Karachi: Potpourri report on equities

PSO outstanding dues mount to Rs164bn; MoF releases Rs25bn
Ministry of Finance (MoF) did release Rs 25bn to PSO out of its huge dues pack of Rs 164bn.

According to Standard Capital, this release from federal government may fail to address the issue of power outages as MoF release of the above amount to biggest defaulter WAPDA ostensibly for PSO may not resolve the bigger crisis. PSO is undervalued despite cash flow constraints.

Meezan Bank in the limelight
Meezan Bank (MEBL) has been awarded ‘Best Islamic Bank in Pakistan’ for 2011 by Islamic Finance News of RED money Group, Malaysia. Standard Capital considers MEBL to be ‘deposit led growth’ due to its consistent branch increase in country’s business areas. Even though bank’s asset growth too is phenomenal despite tougher economic conditions prevailing in Pakistan.

MEBL is at present yielding very attractive PE of 5x and thus in Standard Capital’s radar of
‘good buys’.
Engro Corp. coming in limelight
We advise investors to look into best options in fertilizers such as Engro Corp. which may report Rs 21 /sh EPS for CY11 along with final dividend announcement of Rs 4/sh (already paid Rs 4/sh in CY11). The surge in 4QCY11 is in the wake of increasing urea prices.

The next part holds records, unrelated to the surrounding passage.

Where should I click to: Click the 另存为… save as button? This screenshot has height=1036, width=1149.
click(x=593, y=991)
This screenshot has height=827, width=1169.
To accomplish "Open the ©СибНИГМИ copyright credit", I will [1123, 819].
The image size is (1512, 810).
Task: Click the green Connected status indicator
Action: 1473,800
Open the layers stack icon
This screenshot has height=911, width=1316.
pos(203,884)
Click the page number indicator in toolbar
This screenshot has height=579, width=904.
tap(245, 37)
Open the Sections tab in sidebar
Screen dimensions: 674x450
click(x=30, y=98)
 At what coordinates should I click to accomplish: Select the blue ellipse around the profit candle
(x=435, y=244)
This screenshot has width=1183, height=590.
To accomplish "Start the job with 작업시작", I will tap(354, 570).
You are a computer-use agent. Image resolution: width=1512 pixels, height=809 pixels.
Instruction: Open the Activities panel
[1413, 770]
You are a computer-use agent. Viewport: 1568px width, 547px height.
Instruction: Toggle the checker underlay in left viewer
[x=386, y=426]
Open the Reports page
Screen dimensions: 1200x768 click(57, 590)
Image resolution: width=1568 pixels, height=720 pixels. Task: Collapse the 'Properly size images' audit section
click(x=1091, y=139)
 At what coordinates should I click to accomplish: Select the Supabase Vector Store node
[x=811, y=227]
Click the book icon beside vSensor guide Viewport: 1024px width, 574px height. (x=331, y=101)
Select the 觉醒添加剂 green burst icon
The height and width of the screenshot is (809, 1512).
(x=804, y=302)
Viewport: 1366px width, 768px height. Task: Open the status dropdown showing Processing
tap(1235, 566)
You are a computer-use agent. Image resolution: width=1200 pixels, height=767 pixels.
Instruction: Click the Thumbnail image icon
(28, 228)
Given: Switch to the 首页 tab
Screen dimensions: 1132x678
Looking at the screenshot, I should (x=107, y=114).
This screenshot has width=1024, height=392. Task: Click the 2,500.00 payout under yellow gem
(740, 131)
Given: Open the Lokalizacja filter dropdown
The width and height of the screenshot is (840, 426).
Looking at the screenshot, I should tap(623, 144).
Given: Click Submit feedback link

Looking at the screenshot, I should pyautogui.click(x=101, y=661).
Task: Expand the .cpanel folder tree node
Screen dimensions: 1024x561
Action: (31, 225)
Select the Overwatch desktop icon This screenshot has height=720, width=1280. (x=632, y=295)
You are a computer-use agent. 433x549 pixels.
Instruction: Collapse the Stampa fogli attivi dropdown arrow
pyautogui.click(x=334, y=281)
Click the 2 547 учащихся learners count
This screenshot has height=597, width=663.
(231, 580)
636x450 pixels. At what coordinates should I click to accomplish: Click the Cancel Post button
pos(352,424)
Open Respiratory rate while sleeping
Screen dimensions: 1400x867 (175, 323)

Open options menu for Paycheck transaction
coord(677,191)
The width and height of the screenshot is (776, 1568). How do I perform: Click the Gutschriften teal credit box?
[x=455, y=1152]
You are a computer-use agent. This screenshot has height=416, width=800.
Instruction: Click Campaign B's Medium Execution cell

Banks’ deposits up 14.6% at Rs5.87tn during CY11.
SBP released combined balance sheet of all banks in as at December 31, 2011. According to the data, total deposits in the CY11 (January to December), increased by 14.64% to Rs5.87 tn as compared to Rs 5.12 tn on at the beginning of year 2011. Similarly, in 4QCY11 the deposits surge by 8.4% QoQ compared to decline of 3.2% in the previous quarter (July‐September‐11).

Gross advances remained flat at Rs3.49 tn as at December 31, 2011.However, provisioning grew by 11.9% to staggering Rs 380bn vs. Rs 339bn recorded at the beginning of the year 2011. Net advances marginally fall by 1.33% to Rs 3.11 tn from Rs 3.15 tn during the period.

Due to bad quality of assets, where NPL at higher level, banks preferred to grow their investment portfolio rather than lending the money to borrowers. This is evident from the fact that investment grew by hefty 41.3% to Rs 3.0tn compared to Rs 2.10 tn in CY10.